Guillaume Laurent <mailto:glaur...@telegraph-road.org> wrote (Sunday, May 30, 2010 2:59 AM +0200):

I need to scroll over a potentially very large area, that area has CALayers,
which will themselves "be" very large. That is, they will appear so. So I need
to have control over the scrolling so that those "large" CALayers will appear
to scroll but actually redrawing their content as appropriate.

From what I gather, I need to override NSScrollView:drawRect and from that to
somehow drive the drawing in the underlying NSView, but I'd like to see a
working example or something similar, if anybody has some.

I think you might be approaching this with a greater degree of difficulty than is necessary.

An NSScrollView presents, clips, and scrolls around a subset of a subview. The subview does the drawing of the content, not NSScrollView, so overriding -[NSScrollView drawRect:] isn't appropriate. The point being that NSScrollView already does exactly what your talking about doing, so I'm not sure why you need to reinvent it.

It seems to me that your choices should be (in order of preference)

(1) Override the -drawRect: of your NSView, or the -drawInContext: of your CALayer. Both of these calls will be passed the exact rectangle to be drawn, which will (by definition) be contained within the currently visible area within the scroll view. Draw *just* what's inside the draw Rect or clipping bounds and Bob's your uncle.
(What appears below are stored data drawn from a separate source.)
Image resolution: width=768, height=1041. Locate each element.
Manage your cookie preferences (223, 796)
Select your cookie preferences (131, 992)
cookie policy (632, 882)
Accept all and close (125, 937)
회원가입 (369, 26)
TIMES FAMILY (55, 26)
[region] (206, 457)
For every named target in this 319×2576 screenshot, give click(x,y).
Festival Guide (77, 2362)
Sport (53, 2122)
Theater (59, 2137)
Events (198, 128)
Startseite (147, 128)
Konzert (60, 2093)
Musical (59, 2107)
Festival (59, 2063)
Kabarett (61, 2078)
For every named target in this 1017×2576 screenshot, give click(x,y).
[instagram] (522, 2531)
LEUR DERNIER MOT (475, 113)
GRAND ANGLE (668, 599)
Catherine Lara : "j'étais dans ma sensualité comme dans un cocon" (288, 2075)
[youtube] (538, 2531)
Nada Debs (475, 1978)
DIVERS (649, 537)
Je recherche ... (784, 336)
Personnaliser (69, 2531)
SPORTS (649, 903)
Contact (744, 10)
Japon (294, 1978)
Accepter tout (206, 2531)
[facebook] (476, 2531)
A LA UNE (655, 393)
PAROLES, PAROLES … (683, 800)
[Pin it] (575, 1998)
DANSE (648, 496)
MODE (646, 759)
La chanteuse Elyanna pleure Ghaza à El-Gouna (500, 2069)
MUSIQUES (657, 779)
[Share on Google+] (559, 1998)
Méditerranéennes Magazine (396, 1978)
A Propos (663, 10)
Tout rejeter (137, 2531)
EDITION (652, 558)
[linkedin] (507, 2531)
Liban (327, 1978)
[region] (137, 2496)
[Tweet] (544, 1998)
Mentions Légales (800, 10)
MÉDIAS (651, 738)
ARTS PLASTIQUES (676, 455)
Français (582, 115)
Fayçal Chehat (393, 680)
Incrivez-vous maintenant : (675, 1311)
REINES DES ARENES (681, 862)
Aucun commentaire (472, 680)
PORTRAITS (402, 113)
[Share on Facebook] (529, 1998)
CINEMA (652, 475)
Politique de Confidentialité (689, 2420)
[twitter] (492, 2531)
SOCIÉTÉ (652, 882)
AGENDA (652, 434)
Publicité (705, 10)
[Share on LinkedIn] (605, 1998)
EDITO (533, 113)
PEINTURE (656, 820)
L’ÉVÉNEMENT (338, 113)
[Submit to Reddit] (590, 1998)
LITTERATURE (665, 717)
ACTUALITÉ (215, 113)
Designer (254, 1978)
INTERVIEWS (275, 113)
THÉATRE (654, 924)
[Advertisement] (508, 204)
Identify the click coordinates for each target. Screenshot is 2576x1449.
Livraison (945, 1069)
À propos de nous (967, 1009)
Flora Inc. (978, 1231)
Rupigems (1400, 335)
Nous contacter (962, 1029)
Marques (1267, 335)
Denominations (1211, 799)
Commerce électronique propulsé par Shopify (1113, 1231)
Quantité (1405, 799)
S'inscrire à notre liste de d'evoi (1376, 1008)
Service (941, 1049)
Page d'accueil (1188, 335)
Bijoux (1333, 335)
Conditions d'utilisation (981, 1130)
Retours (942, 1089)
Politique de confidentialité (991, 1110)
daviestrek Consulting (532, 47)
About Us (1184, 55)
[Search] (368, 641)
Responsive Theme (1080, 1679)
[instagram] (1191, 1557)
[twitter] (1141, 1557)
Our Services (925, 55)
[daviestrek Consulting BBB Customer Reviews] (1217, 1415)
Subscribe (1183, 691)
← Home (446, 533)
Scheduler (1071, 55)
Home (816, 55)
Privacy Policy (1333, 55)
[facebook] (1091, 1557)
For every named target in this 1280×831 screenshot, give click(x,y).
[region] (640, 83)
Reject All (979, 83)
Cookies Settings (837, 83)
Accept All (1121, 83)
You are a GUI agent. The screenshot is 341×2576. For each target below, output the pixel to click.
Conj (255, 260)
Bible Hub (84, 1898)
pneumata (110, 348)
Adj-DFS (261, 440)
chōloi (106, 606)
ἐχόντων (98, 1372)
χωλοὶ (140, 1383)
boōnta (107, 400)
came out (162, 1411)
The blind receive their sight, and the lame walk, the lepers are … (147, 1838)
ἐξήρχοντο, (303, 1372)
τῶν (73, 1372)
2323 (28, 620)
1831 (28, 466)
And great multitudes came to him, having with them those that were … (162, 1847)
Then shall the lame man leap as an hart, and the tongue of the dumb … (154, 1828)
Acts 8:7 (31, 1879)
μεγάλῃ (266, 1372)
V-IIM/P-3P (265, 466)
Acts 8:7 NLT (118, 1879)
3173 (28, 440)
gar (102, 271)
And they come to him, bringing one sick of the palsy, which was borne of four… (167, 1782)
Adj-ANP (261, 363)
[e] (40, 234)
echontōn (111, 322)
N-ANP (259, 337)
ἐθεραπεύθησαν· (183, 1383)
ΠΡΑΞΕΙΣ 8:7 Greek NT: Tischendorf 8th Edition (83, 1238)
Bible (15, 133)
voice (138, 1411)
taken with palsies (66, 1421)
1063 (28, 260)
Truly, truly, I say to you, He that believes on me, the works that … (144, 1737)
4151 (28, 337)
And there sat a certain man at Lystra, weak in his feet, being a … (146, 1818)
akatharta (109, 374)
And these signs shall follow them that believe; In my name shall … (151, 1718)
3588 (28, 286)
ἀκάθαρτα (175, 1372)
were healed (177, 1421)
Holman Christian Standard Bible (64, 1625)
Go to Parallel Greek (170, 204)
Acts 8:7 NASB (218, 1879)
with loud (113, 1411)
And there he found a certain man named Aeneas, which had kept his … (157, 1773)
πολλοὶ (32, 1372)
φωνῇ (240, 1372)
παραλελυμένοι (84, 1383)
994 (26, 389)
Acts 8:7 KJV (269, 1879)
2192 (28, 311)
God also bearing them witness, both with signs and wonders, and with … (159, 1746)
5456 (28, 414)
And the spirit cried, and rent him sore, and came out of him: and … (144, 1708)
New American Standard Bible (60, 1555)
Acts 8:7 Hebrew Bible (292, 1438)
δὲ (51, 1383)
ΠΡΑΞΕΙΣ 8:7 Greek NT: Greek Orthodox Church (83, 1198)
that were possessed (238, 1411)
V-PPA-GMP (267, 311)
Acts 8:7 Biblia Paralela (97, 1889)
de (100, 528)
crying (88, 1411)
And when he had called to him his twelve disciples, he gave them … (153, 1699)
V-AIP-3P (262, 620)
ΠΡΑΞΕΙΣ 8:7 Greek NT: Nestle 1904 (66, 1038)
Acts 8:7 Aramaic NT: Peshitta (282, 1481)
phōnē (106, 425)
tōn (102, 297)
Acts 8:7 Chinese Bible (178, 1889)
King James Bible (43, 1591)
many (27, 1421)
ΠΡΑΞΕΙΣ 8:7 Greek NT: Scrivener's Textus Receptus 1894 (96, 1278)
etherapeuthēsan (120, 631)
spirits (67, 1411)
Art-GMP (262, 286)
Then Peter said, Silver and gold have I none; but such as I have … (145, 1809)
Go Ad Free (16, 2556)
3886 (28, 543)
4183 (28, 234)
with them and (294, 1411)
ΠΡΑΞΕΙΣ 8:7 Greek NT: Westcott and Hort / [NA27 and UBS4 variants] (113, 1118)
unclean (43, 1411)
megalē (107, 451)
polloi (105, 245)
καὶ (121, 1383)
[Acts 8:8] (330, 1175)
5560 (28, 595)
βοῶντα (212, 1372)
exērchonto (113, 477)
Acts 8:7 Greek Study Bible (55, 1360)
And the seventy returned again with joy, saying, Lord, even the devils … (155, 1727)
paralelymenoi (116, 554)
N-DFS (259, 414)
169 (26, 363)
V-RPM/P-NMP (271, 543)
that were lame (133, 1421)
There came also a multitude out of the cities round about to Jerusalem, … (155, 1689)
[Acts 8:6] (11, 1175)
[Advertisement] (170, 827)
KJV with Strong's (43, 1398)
In fact, your NSView/CALayer should be doing that already, but if it isn't fixing that should complete your solution.

(2) Write your own custom NSView to slides around a big CALayer, clipped to the NSView's bounds, essentially rolling your own NSScrollView.

The first choice would be good if you want all of the goodies (scrollbars, delegate events, ...) that come with NSScrollView for free. The second would be the best if you really don't want all of the NSScrollView stuff except the subview clipping bit.